This post is part of my series of posts on progressive rock which you can see here.

On September 13, 2006 I saw the progressive rock supergroup Asia during their 2006 reunion tour at the Keswick Theater in Glenside, PA.

Asia, which formed and released their first album in around 1982, started its life as a progressive rock supergroup which combined members of great prog rock bands of the 1970s into a single band.  The band consisted of Steve Howe (guitarist of Yes), Geoff Downes (keyboardist of Yes and The Buggles), John Wetton (former bassist/vocalist of such bands as King Crimson, Family, Roxy Music, Uriah Heep, Renaissance, UK and Wishbone Ash), and drummer Carl Palmer (of Emerson, Lake & Palmer, The Crazy World of Arthur Brown, and Atomic Rooster), along with Roger Dean as their cover and stage designer to boot.

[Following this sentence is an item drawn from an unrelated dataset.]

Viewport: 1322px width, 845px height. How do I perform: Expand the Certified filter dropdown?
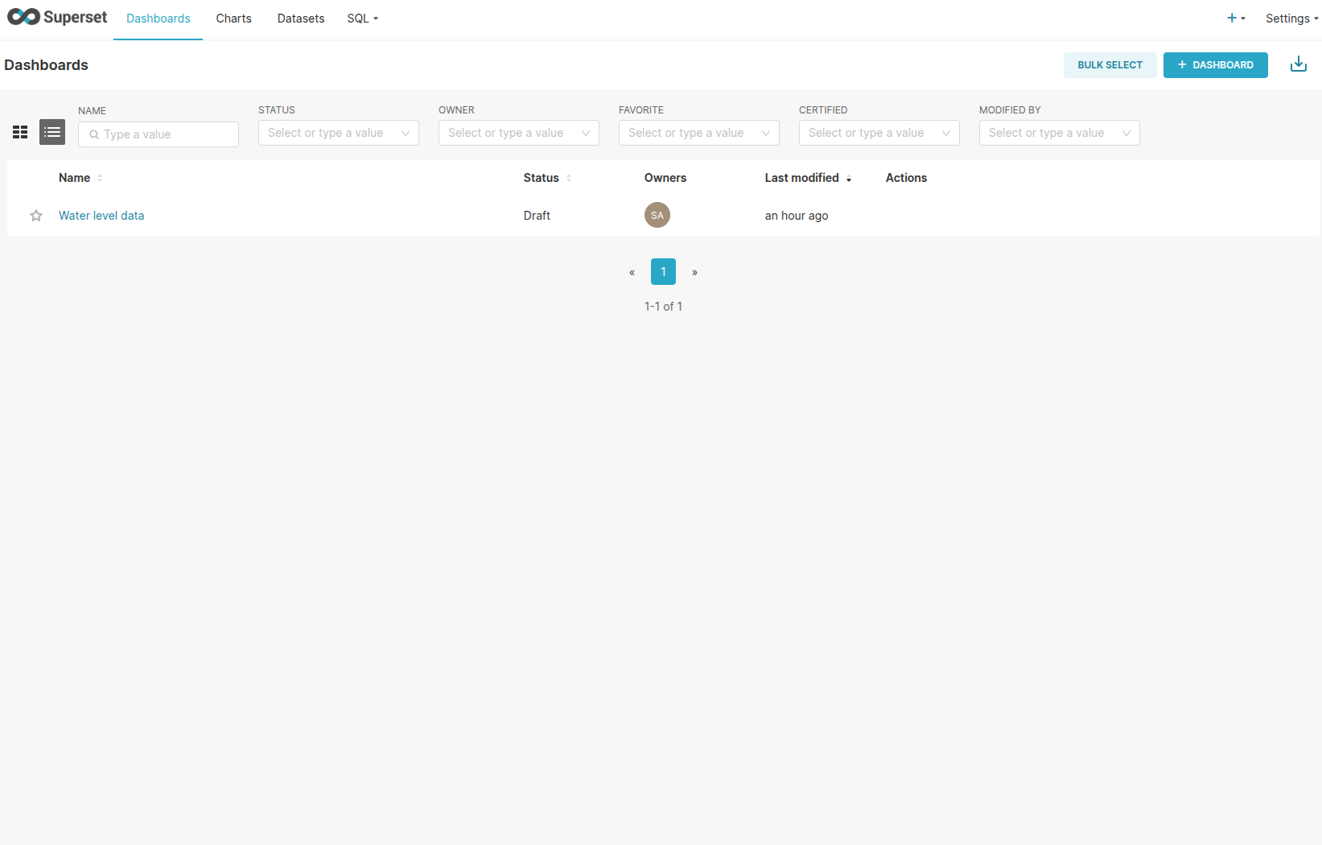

It is worth noting that the band, in progressive rock circles, is controversial in that, despite the pedigree of all of its band members, the music the band created is not nearly as progressive as the bands of origin for its members.  Many prog rock fans felt let down by the more accessible music Asia released, however that did not stop the band from having great success.  For me, I think much one’s impressions of music (or movies or whatever) is dependent upon one’s expectations.  So, if one approaches Asia expecting a Yes/ELP/KC mash-up will be terribly disappointed.  I think if one approaches Asia on its own terms, it provides a much different impression.  I think Asia is really fantastic at what it does and I really enjoy that: they play really good stylized rock music that features good melodies and tight arrangements with good punchy solos that is influenced by prog rock.  Taking Asia on its own terms makes them much more satisfying.  I think Steve Howe said it best.  He was asked how a Yes guitarist could play Asia’s music and he replied (I am paraphrasing) that sometimes someone needs a 7 course meal (Yes) and sometimes someone needs a light lunch (Asia) and that both of those needs are legitimate and that music is no different.

Their first album was an enormous success.  It was the number one album in the United States for 1982, spent nine weeks at number one on the Billboard Charts, went quadruple platinum in the Untied States, sold about ten million copies worldwide, and spawned the number one hit single (for six weeks) “Heat of the Moment.”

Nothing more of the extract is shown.